:: Information supplied ::

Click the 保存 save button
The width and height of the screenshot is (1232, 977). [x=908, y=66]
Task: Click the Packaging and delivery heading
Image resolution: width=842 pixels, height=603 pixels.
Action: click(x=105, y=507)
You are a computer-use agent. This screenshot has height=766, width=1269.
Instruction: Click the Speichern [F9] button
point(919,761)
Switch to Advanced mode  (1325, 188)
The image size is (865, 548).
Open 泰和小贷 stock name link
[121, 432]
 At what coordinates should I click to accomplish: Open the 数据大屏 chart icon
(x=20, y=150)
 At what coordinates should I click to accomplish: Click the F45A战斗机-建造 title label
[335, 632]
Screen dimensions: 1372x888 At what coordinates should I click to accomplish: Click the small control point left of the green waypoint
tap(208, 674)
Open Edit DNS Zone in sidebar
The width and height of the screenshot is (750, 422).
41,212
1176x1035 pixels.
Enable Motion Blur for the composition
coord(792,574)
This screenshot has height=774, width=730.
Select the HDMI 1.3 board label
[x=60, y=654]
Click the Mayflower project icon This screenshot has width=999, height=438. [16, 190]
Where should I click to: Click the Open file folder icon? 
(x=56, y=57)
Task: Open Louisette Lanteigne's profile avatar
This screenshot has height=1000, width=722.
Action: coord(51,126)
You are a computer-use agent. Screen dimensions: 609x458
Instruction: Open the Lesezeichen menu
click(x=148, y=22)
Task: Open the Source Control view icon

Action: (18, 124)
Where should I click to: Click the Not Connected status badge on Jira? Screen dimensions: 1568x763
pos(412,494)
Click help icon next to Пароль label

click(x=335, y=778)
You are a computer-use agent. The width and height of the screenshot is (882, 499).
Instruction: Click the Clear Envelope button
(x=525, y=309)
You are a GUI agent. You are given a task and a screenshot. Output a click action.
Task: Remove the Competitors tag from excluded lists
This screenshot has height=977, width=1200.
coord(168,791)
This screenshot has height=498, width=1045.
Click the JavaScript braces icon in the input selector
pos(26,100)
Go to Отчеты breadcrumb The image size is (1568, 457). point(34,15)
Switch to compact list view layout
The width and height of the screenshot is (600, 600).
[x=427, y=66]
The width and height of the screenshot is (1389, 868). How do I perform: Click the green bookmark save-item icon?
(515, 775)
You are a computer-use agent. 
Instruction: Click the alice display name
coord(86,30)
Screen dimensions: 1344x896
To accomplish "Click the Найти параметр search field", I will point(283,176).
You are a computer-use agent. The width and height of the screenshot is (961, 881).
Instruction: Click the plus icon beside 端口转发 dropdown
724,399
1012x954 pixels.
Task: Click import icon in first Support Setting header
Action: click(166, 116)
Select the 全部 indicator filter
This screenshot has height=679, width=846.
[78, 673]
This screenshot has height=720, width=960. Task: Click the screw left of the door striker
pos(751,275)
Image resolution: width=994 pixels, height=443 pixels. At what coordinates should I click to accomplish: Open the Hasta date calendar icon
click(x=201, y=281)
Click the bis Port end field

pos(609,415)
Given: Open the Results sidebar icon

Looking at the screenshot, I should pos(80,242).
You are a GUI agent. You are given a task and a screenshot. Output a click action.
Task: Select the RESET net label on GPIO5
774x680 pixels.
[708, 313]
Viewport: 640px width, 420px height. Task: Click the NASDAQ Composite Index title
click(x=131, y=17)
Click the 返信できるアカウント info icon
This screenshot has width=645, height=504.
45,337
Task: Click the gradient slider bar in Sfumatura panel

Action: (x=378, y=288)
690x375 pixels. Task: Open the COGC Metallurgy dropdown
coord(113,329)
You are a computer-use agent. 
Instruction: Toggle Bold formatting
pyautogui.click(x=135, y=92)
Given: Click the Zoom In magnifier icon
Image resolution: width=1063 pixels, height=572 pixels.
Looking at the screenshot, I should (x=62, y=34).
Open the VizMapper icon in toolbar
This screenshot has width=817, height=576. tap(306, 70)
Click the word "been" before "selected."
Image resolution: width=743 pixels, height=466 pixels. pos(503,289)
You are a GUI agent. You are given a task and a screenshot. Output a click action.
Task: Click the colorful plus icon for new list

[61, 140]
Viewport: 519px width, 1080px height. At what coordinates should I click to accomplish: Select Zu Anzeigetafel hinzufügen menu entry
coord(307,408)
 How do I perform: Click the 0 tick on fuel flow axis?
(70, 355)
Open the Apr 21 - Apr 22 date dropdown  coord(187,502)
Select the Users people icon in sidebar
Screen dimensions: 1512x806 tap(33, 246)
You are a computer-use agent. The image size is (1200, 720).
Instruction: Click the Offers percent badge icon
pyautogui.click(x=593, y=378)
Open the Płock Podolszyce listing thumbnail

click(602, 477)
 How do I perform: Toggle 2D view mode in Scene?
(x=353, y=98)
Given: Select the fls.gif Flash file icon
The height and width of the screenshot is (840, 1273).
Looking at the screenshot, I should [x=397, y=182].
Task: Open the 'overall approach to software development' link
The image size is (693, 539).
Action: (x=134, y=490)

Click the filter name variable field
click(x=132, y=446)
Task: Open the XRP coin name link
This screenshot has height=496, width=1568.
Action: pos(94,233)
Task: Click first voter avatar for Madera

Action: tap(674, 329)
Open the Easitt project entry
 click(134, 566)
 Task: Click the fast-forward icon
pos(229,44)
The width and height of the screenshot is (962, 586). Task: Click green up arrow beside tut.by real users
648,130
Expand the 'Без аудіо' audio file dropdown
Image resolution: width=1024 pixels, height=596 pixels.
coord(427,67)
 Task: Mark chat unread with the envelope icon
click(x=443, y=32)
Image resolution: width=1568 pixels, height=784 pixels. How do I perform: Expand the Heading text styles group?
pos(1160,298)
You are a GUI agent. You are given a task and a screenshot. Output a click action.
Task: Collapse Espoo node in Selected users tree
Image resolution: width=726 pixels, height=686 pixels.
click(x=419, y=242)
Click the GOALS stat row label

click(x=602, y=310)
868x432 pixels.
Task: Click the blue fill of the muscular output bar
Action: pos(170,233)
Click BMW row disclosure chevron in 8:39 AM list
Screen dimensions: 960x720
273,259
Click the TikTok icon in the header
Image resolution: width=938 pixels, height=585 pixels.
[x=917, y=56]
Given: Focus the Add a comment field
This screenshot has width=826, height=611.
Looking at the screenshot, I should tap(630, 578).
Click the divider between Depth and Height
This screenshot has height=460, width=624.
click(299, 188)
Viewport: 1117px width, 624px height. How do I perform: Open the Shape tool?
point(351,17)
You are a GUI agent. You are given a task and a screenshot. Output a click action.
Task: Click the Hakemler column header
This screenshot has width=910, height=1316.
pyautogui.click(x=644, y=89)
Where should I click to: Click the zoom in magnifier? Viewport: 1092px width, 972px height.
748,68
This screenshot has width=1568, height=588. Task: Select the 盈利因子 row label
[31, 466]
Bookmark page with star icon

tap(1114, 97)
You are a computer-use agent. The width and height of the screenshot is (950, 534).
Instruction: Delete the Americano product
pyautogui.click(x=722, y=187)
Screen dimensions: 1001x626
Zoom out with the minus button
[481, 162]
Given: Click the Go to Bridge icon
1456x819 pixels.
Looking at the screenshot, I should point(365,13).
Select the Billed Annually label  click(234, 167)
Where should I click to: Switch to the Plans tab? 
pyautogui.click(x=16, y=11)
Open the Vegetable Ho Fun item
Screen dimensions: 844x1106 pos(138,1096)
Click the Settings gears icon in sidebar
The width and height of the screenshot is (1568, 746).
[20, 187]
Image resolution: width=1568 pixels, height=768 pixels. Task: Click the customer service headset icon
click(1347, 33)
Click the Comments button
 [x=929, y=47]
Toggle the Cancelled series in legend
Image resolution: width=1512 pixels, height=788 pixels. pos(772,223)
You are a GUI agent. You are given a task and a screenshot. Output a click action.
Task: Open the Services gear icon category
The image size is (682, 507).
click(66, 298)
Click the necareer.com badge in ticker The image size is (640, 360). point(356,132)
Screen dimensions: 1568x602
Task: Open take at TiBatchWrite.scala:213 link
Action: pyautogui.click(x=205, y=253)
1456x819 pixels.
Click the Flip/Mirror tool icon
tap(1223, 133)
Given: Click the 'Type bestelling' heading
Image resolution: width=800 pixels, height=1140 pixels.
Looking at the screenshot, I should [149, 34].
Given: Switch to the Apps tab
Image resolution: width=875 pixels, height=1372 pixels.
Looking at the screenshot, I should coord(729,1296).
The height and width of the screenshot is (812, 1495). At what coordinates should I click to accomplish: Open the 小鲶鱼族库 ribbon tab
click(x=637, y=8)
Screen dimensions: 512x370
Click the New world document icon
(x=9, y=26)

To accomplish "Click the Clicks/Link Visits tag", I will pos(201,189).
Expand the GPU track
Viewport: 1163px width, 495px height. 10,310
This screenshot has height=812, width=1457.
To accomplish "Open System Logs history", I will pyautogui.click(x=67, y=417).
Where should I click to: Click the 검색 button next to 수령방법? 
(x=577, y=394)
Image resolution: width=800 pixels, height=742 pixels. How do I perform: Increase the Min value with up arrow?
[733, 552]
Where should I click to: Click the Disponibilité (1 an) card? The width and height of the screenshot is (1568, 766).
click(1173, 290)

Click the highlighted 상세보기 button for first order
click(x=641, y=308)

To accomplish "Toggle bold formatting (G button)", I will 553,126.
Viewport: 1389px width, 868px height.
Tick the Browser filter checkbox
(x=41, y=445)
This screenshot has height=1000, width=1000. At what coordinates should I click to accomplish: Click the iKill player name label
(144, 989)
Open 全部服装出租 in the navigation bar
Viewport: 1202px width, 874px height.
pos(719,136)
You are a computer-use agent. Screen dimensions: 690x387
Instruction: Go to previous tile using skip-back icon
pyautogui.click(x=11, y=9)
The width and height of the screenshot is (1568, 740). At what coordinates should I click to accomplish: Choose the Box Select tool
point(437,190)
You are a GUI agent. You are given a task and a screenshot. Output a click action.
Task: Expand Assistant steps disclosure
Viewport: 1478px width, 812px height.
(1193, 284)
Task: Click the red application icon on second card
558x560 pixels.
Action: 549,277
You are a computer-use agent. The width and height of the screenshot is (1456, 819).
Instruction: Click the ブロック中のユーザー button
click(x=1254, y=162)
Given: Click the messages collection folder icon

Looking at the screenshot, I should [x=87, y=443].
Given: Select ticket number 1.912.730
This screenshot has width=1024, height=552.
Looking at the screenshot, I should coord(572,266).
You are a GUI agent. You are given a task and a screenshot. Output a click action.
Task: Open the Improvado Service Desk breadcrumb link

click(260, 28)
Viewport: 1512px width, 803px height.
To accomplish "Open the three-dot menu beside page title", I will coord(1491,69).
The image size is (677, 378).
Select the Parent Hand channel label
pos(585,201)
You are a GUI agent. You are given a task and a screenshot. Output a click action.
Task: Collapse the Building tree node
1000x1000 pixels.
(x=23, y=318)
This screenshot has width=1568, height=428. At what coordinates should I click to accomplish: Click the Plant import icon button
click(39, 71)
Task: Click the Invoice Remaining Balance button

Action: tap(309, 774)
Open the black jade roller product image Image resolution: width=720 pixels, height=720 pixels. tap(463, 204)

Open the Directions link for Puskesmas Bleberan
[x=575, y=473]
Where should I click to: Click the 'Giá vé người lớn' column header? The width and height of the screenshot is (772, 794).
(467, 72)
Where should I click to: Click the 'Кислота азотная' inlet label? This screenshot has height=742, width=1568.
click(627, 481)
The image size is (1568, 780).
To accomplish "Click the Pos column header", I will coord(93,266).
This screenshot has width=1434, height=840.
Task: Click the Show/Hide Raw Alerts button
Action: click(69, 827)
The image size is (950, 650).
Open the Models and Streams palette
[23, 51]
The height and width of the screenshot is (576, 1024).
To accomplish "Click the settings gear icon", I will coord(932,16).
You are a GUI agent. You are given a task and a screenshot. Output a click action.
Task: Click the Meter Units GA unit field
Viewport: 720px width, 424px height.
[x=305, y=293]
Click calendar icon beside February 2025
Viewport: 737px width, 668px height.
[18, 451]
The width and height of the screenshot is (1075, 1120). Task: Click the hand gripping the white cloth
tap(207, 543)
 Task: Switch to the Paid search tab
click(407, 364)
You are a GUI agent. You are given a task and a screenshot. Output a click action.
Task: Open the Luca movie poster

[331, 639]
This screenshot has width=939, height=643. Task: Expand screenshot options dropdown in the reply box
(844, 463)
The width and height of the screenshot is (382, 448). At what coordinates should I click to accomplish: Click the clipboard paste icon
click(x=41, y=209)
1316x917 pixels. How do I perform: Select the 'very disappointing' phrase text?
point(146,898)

:::

- **Set task**
Quote the records verbatim, starting at the beginning of the records and ending at the line that contains "(x=20, y=150)", with both ends included.

- **Task solution**
Click the 保存 save button
The width and height of the screenshot is (1232, 977). [x=908, y=66]
Task: Click the Packaging and delivery heading
Image resolution: width=842 pixels, height=603 pixels.
Action: click(x=105, y=507)
You are a computer-use agent. This screenshot has height=766, width=1269.
Instruction: Click the Speichern [F9] button
point(919,761)
Switch to Advanced mode  (1325, 188)
The image size is (865, 548).
Open 泰和小贷 stock name link
[121, 432]
 At what coordinates should I click to accomplish: Open the 数据大屏 chart icon
(x=20, y=150)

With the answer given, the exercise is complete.